### 练习目的
续写下面这篇讨论国家中心范式学术批评的文章，从其最后一句之后接着写。

### 文档部分
--*--

国家中心范式创新价值的追问与反思*
——对多视角学术批评的考察

2022-12-17 09:08
学海 2022年4期
关键词:行为主义范式中心

曹 胜

内容提要 国家中心范式推动了从行为主义到新制度主义的范式转变,同时也遭受到多方面的学术批评。行为主义者提出了该范式仅仅是“缺少创新的重复”的反批评;有社会中心论倾向的学者则从因果机制偏重的角度,批判其具有独断论倾向;有批评认为该范式对国家自主限度的分析仅停留在条件性层面,未能对国家合法性予以足够的重视;新制度主义则认为该范式对宏大事实的微观基础考察得不够深入,导致制度结构与个体选择的断裂。通过追问和反思,我们旨在对国家中心范式之创新价值进行再考量,并在相互对照的意义上把握其理论特质,以更强的知识自觉创新发展现时代的国家理论。

--*--

提取的数据条目
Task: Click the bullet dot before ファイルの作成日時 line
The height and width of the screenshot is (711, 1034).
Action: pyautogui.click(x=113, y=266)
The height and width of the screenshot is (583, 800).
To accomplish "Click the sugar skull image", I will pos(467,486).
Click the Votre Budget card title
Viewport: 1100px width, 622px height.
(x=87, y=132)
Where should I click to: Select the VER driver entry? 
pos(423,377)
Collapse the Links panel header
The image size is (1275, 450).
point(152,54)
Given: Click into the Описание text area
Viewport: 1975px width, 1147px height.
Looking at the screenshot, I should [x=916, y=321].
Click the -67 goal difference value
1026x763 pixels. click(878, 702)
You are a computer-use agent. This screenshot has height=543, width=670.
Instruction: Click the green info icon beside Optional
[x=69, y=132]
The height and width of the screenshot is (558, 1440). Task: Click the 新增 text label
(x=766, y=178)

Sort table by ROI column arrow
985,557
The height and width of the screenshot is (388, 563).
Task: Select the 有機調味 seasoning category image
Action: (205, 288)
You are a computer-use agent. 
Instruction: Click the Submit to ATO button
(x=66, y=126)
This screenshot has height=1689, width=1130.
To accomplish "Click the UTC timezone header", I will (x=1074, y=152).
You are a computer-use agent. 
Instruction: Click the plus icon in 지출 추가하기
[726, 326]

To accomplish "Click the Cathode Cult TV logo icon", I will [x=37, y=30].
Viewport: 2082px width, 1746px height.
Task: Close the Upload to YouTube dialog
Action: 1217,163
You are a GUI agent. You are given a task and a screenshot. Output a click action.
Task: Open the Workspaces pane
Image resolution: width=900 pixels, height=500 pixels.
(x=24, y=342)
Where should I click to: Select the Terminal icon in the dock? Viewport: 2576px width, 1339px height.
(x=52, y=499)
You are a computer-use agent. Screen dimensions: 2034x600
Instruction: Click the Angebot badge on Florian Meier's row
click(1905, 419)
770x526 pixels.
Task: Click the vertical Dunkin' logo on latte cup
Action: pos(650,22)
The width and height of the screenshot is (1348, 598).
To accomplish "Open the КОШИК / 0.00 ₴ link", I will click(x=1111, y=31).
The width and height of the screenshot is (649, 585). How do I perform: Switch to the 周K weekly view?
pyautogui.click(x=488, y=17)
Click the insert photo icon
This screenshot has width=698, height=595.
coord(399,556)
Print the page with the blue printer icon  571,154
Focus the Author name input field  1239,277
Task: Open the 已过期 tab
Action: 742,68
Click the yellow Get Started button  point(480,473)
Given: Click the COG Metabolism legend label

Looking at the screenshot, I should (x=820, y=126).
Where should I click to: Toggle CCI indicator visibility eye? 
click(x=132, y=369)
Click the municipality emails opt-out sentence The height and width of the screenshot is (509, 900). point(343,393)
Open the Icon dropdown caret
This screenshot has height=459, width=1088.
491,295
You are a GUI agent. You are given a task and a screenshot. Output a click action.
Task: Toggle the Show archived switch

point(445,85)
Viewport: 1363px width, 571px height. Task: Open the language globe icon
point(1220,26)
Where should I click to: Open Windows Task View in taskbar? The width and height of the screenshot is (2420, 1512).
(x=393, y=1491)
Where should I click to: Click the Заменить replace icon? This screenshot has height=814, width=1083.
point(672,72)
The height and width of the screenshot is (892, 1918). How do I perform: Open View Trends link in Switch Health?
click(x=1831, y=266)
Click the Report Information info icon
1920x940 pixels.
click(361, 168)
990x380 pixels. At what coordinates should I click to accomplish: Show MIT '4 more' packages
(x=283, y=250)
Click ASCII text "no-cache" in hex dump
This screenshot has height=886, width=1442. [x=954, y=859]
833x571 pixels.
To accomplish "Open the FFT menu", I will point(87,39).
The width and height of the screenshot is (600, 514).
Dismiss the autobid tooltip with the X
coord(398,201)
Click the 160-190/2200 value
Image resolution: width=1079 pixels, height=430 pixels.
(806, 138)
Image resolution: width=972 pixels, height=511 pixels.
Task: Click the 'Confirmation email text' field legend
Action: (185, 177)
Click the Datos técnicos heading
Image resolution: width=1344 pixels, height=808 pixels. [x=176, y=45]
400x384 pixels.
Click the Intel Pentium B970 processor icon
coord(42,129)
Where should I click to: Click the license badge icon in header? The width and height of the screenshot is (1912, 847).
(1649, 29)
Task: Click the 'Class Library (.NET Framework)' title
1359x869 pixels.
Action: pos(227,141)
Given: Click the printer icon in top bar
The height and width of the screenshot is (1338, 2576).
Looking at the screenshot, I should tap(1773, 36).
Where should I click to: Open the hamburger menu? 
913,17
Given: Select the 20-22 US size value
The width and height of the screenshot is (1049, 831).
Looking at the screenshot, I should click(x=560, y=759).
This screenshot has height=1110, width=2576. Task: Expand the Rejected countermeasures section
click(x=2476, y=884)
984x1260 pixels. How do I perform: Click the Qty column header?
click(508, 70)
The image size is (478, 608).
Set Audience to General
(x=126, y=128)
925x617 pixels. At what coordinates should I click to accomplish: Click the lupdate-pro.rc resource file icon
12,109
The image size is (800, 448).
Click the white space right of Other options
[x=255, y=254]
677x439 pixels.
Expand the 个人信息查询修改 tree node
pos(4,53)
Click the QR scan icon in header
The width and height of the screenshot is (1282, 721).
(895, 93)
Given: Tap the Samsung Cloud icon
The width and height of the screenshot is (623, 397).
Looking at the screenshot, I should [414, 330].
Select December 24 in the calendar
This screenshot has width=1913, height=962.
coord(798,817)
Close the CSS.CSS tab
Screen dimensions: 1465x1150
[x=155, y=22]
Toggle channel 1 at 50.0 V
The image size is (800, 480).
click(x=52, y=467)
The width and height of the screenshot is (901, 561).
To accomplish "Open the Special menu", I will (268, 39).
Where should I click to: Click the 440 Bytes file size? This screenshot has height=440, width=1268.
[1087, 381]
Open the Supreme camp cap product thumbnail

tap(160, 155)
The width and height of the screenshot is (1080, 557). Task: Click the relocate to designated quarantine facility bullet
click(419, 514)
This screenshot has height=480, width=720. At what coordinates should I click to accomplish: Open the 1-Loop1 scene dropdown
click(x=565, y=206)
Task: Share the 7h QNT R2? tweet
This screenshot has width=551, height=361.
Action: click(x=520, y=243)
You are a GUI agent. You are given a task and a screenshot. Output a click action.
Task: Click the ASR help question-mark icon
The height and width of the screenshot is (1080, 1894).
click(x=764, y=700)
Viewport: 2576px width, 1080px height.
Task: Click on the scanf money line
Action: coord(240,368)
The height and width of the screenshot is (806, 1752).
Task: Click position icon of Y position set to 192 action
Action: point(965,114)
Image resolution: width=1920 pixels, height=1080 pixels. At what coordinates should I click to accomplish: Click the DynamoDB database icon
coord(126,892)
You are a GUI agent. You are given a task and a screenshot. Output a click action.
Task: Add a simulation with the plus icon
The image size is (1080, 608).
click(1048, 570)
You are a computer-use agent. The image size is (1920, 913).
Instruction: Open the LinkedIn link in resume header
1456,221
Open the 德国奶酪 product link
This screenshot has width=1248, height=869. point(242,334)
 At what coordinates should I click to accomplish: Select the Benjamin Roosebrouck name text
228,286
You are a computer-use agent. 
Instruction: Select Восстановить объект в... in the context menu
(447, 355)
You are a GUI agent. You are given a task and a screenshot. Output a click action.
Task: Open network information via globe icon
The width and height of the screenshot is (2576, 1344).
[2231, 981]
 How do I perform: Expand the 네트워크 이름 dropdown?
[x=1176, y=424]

--*--

### 练习答案
从整个政治学理论流变的历史来看,兴起于20世纪七八十年代的国家中心范式以知识批判者的形象出现在西方政治学的知识舞台上,与来自诸多领域的学术批评者们一起终结了行为主义政治学时代。①对“国家”这一制度结构的重视构成了该理论流派的知识特质,以此为中心积聚了来自政治学、经济学、社会学、历史学等各个学科的众多学者,形成了具有鲜明理论特色的知识共同体,他们的学术探索引领了一个新知识时代的到来。“把国家找回来”“国家的回归”②“重新发现制度”③等具有纲领性的知识主张一时成为后行为主义时代的强势话语。这一理论流派采用“以国家为中心”的知识进路,开启了现时代国家研究的新进程,构成了库恩意义上“科学革命”的“范式切换”,④接续和深化了国家研究进程,并使制度知识传统获得了重生和发展。然而,从这一理论流派出现之始,直至后来的整个发展进程中,来自方方面面多视角的批评就不绝如缕。对这些理论批判进行再思考,对国家中心范式的创新价值进行再追问,可以使我们更为全面地把握该范式的创新与不足,也能够在对照意义上对这些批评者形成一种更深刻的认识,进而形成知识自觉以助于现时代国家研究的理论创新。

行为主义的学术反驳:缺少创新的重复?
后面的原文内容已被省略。